In seventy-four patients, solid fusion and healing of the tuberculous lesion occurred. In sixteen there was a stable non-union and apparent healing of the disease. The remaining ten were classified as having unstable non-unions requiring further treatment. Fifteen patients had an apparent decrease in their kyphos as determined roentgenographically, ten had no increase, and seventy-five had increases ranging from 2 to 106 degrees, or an average increase of 22.2 degrees. The causes of increasing kyphosis were slippage of the grafts, protrusion of the grafts into osteoporotic vertebral bodies, fracture or shortening of the grafts (in two instances combined with suspected reactivation of the disease process), and overgrowth of the posterior part of the fusion mass.

Assessment of these children's working capacity at follow-up revealed that in ninety-four it was complete and in six, partial.

The postoperative complications were: four superficial infections and one deep wound infection, all of which responded to appropriate therapy; pneumothorax in two patients: persistent pleural effusion in one; fracture of the graft in ten; slippage of the graft in five; a Horner's syndrome in two; convulsions in two; postoperative ileus in one; and bed sores in two.
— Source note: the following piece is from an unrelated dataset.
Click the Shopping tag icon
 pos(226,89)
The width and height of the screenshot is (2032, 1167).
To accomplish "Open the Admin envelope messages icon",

The findings and results in these 100 children are compared with those reported in the literature. The following conclusions are offered:

1. In the surgical treatment of Pott's disease in children, the anterior approach gives direct, wide access to the diseased area, which is always more extensive than the preoperative roentgenograms lead one to suppose. Through this approach, it is possible to remove all pathological foci and to make an accurate diagnosis.

2. In children, particularly those with a thoracic lesion, we believe that early decompression of the abscess is essential to avoid further destruction which may result in severe kyphosis, paraplegia, and impairment of cardiopulmonary function.

3. When there is penetration of a lung, the anterior approach to the spine is the only method of dealing with the spinal and the pulmonary lesion in one procedure.

4. Only surgical exposure permits a definite and accurate diagnosis of the cause of paraplegia.

5. The prognosis for recovery from a pure pressure type of paraplegia is remarkably good if the cause of the pressure is removed soon after the onset of symptoms.

6. Based on experiences with the treatment of both adults and children with Pott's paraplegia, it is our impression that the prognosis for recovery is far better in children than in adults.

7. An anterior interbody fusion between more than two vertebral segments can be made more stable, if need be, by a posterior fusion of the same segments.

8. In the treatment of tuberculosis of the spine in children, evacuation of the contents of the abscess, combined with removal of all avascular bone and anterior fusion using strut grafts has given results superior to those obtained by other methods.